# SDP4Bit
This repository is the official implement of paper **SDP4Bit: Toward 4-bit Communication Quantization in Sharded Data Parallelism for LLM Training**.

## Overview
SDP4Bit is a communication quantization strategy designed to reduce the overhead of large-scale distributed training in Sharded Data Parallelism (ShardedDP). By utilizing quantization on weight differences and two-level gradient smooth quantization, SDP4Bit reduces the communication of weights and gradients to nearly 4 bits without compromising accuracy. 
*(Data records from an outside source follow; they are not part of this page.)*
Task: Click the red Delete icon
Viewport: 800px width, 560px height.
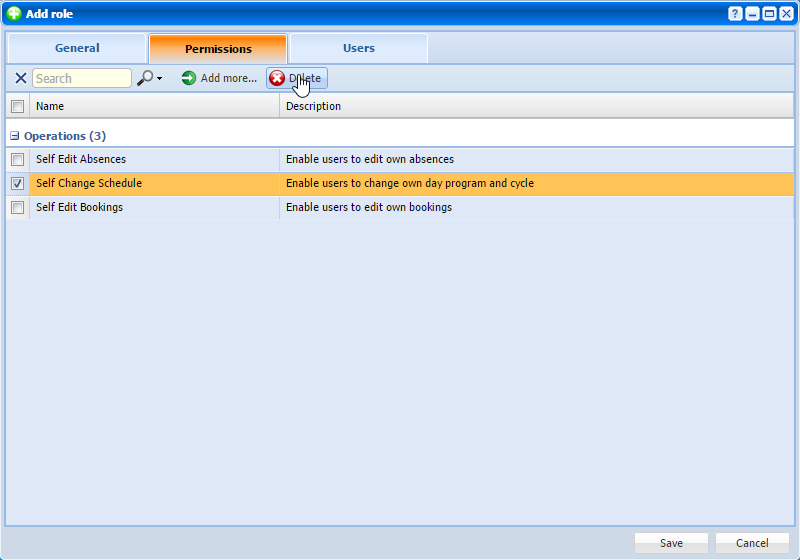Action: pyautogui.click(x=277, y=78)
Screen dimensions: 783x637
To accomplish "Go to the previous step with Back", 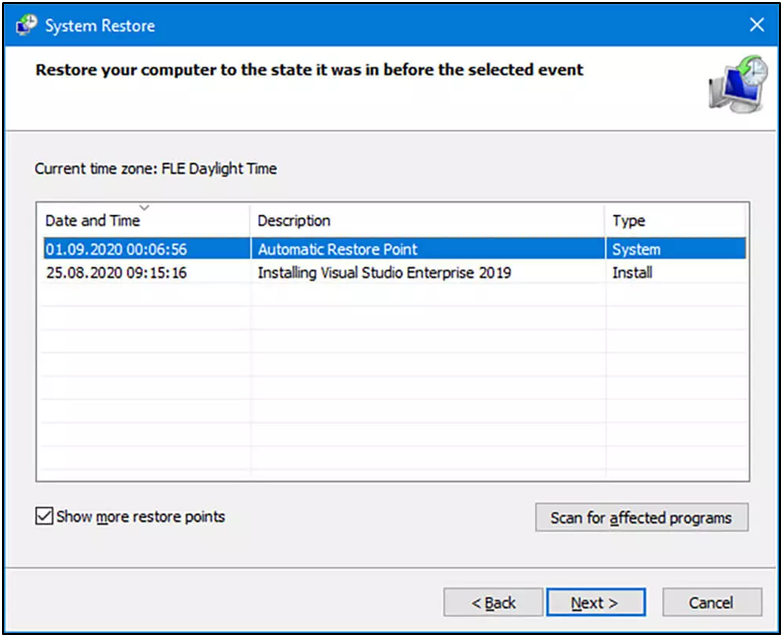I will click(x=493, y=602).
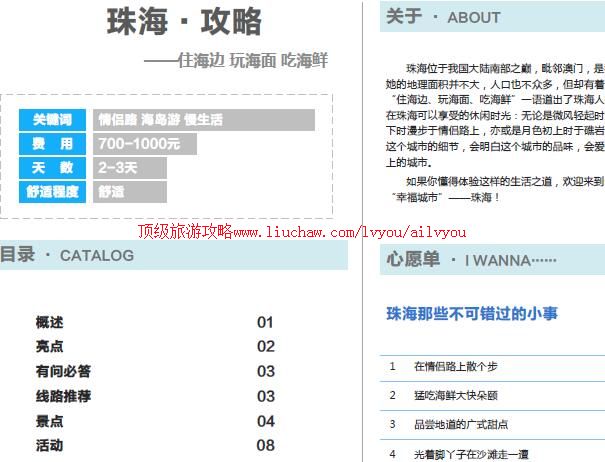Select the 珠海那些不可错过的小事 heading
Viewport: 605px width, 462px height.
[472, 314]
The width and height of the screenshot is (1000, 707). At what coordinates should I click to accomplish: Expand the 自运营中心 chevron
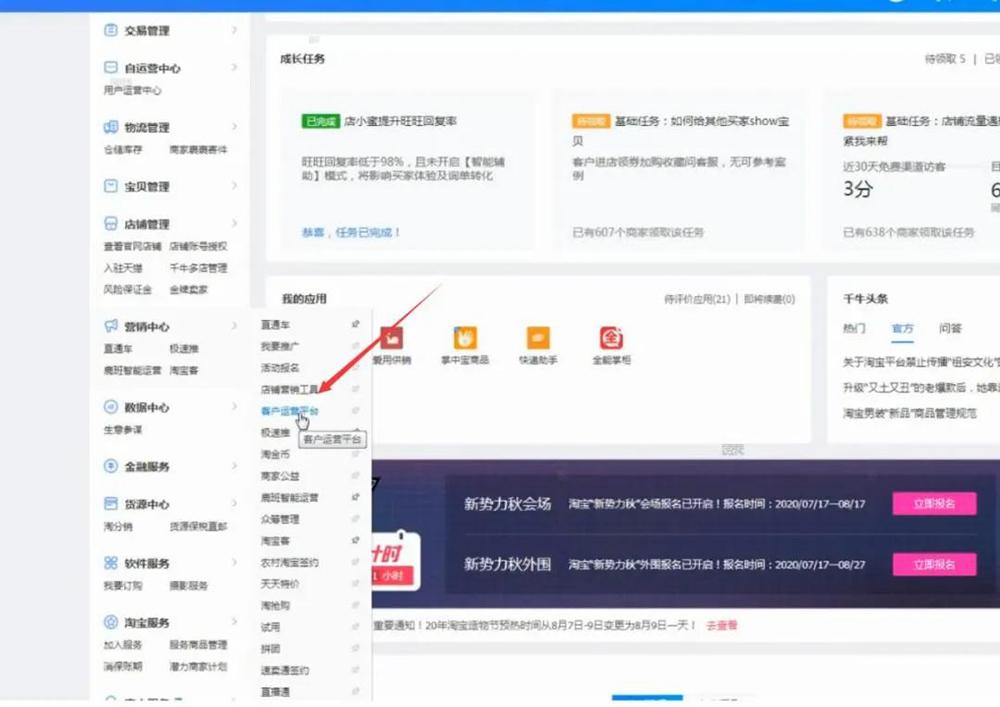pos(235,68)
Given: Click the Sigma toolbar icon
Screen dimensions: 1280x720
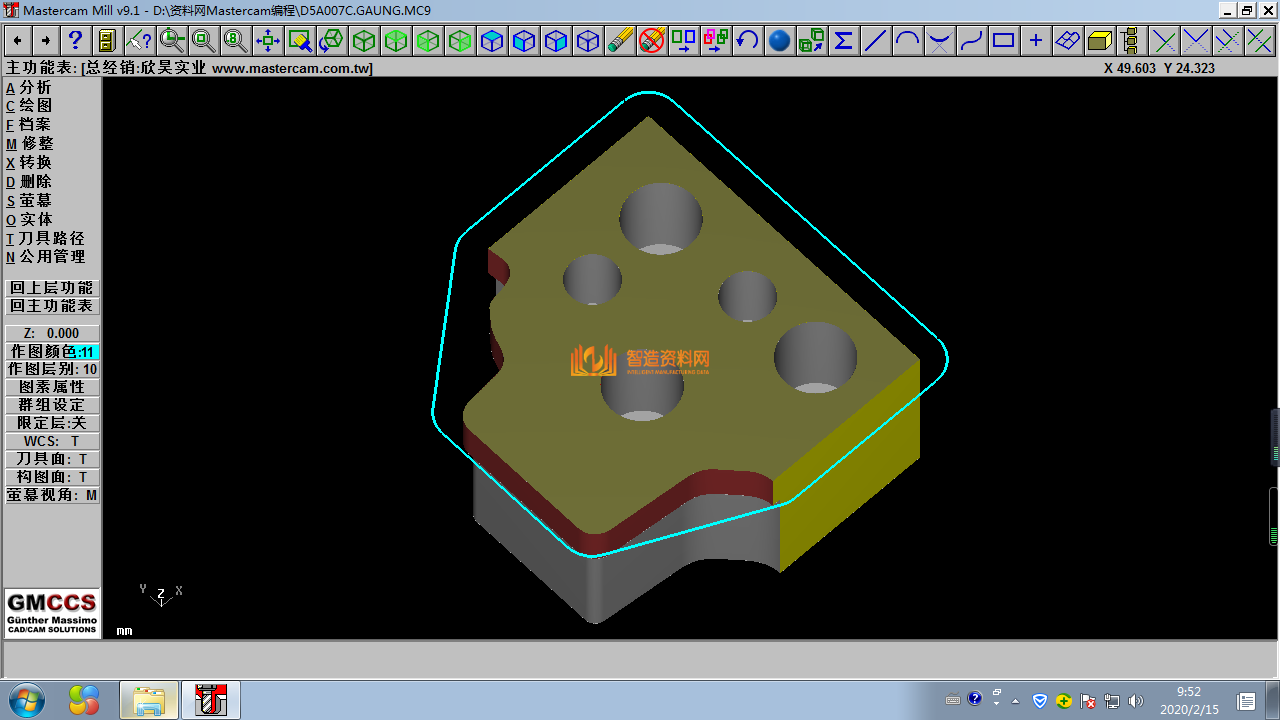Looking at the screenshot, I should 843,41.
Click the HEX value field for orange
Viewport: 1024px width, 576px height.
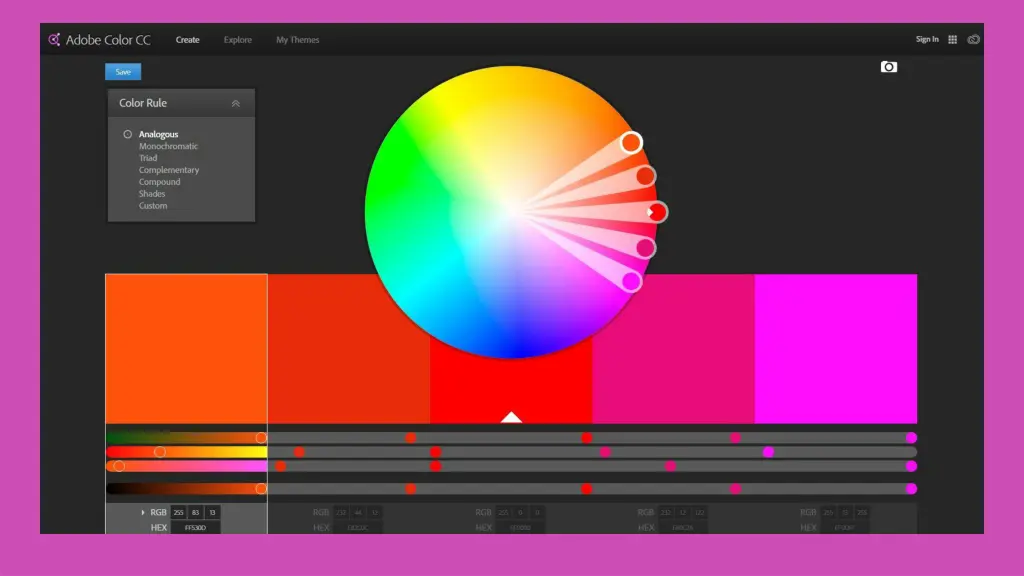195,527
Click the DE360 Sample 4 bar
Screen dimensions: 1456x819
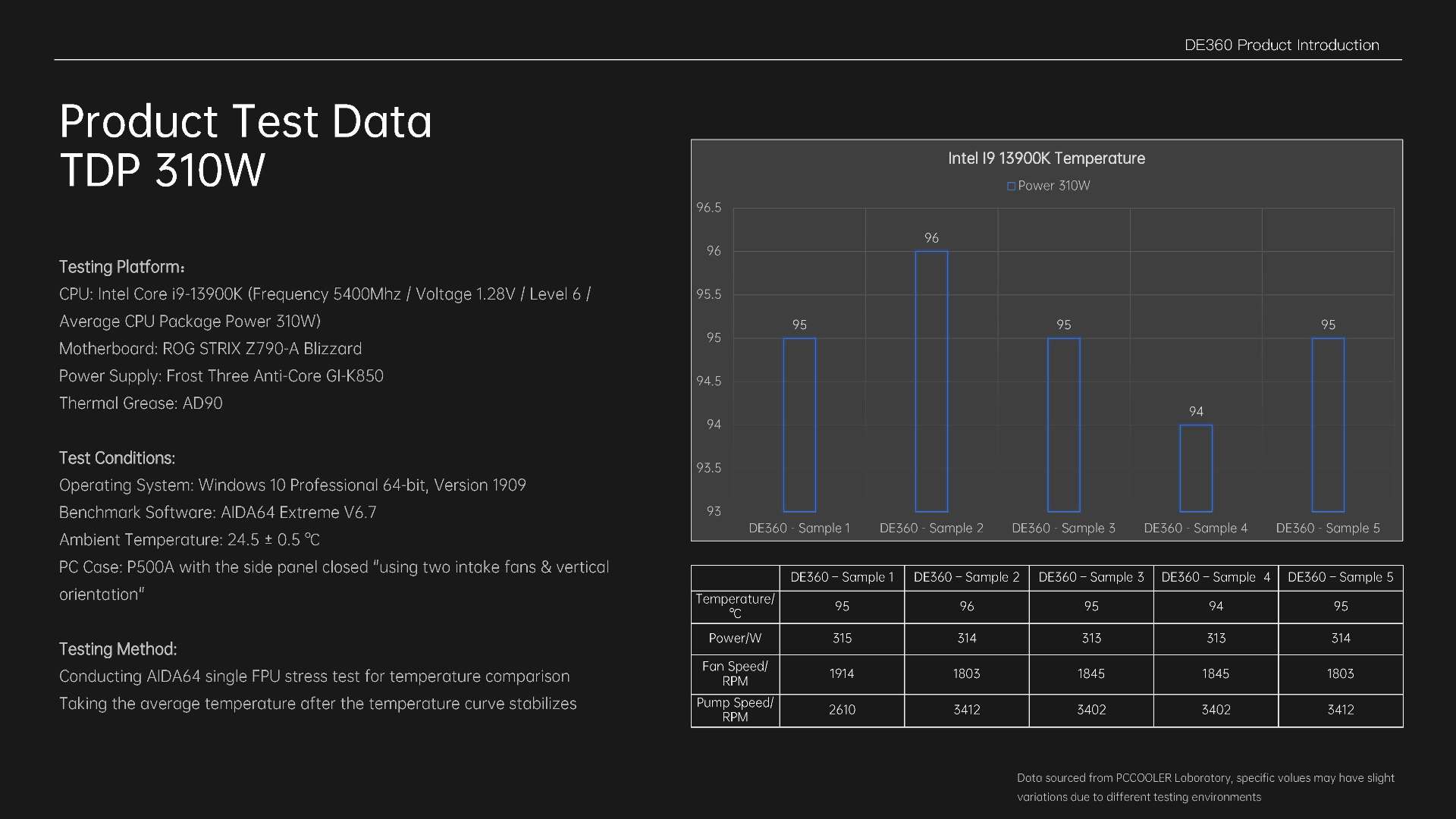click(x=1196, y=468)
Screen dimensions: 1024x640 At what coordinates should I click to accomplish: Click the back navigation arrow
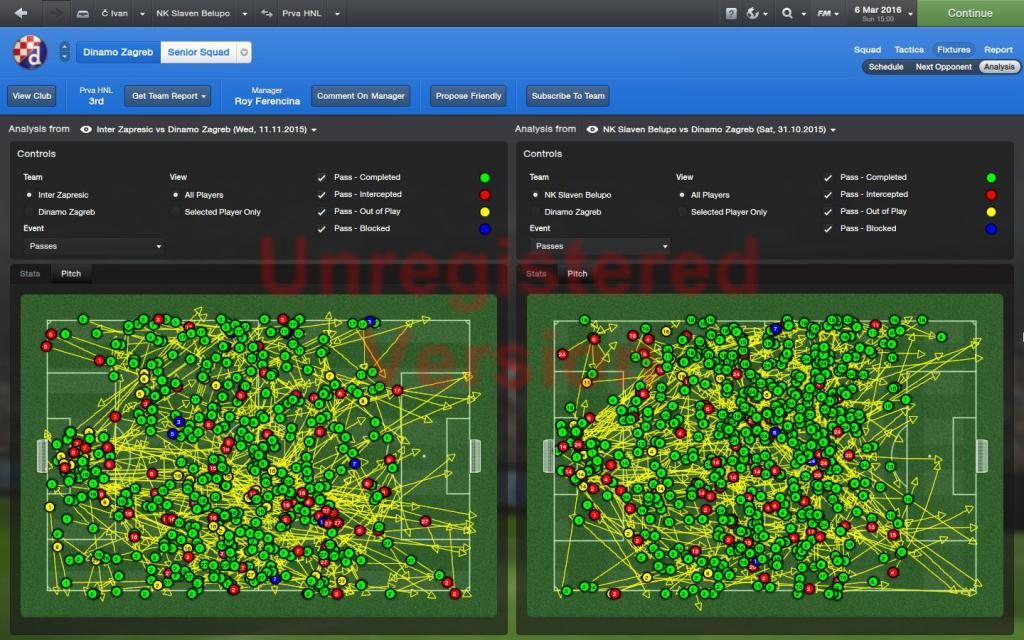(x=20, y=14)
## Paper Results Reproduce
### Preparing for Data
In the data processing step, we followed the [data preprocessing instructions](https://github.com/NVIDIA/Megatron-LM?tab=readme-ov-file#data-preprocessing) in Megatron-LM official repository. We use the [**pile deduplicated dataset**](https://huggingface.co/datasets/EleutherAI/the_pile_deduplicated) provided by huggingface as our training baseline. For the vocabulary and merges file, we used same as gpt2 model. 

**Download**

```
from datasets import load_dataset
train_data = load_dataset('EleutherAI/the_pile_deduplicated', split='train', num_proc=16)
train_data.to_json(os.path.join(save_path, dataset_output_name), lines=True)
hf_hub_download(repo_id="gpt2", filename="merges.txt", local_dir=save_path)
hf_hub_download(repo_id="gpt2", filename="vocab.json", local_dir=save_path)
```

**Data Process**

We used [preprocess script](https://github.com/NVIDIA/Megatron-LM/blob/main/tools/preprocess_data.py) in Megatron-LM repository and the dataset download in last step. 
```
python preprocess_data.py \
		--input  pile.jsonl \
		--split  train \
		--columns  text \
		--output-prefix  pile \
		--vocab-file  vocab.json \
		--merge-file  merges.txt \
		--dataset-impl  mmap \
		--tokenizer-type  GPT2BPETokenizer \
		--append-eod \
		--torch-backend  mpi
```
### Accucracy Test Results Reproduce
![enter image description here](https://github.com/jindajia/SDP4Bit/raw/main/Figures/accuracy_test_table.png)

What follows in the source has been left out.